**TASK REQUIREMENTS:** After locating the line that contains "Task: Open 仅需20元查看十档行情 link", restate it and each later line word for word through the end of the records.

**DATA PROVIDED:**
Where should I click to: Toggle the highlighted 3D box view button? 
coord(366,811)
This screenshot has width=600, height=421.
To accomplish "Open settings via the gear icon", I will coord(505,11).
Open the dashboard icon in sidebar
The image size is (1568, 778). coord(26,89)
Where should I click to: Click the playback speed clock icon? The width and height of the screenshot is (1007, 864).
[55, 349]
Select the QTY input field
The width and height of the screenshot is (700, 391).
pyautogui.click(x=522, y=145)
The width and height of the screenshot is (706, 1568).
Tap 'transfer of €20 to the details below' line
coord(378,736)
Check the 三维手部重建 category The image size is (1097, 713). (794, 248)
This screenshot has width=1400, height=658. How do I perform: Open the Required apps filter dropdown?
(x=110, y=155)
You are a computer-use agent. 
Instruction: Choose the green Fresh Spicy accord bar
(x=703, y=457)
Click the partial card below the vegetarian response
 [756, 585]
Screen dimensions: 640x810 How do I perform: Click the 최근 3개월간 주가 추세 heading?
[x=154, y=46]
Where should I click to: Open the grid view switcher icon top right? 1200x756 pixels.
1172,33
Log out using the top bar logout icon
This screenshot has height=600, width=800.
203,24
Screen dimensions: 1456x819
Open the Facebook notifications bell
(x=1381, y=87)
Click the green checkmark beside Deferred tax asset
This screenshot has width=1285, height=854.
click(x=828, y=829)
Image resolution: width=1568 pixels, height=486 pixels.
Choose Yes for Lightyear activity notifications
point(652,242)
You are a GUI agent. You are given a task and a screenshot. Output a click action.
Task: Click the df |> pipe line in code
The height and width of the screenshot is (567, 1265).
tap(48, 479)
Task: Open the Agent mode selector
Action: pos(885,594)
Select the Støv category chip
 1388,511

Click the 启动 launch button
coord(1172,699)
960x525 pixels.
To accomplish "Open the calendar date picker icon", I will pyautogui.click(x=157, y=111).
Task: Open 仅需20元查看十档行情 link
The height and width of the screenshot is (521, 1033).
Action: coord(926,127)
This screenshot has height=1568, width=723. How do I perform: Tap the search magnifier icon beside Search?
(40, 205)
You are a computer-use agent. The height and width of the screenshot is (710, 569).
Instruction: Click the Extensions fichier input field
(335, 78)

**FINAL ANSWER:**
Task: Open 仅需20元查看十档行情 link
The height and width of the screenshot is (521, 1033).
Action: coord(926,127)
This screenshot has height=1568, width=723. How do I perform: Tap the search magnifier icon beside Search?
(40, 205)
You are a computer-use agent. The height and width of the screenshot is (710, 569).
Instruction: Click the Extensions fichier input field
(335, 78)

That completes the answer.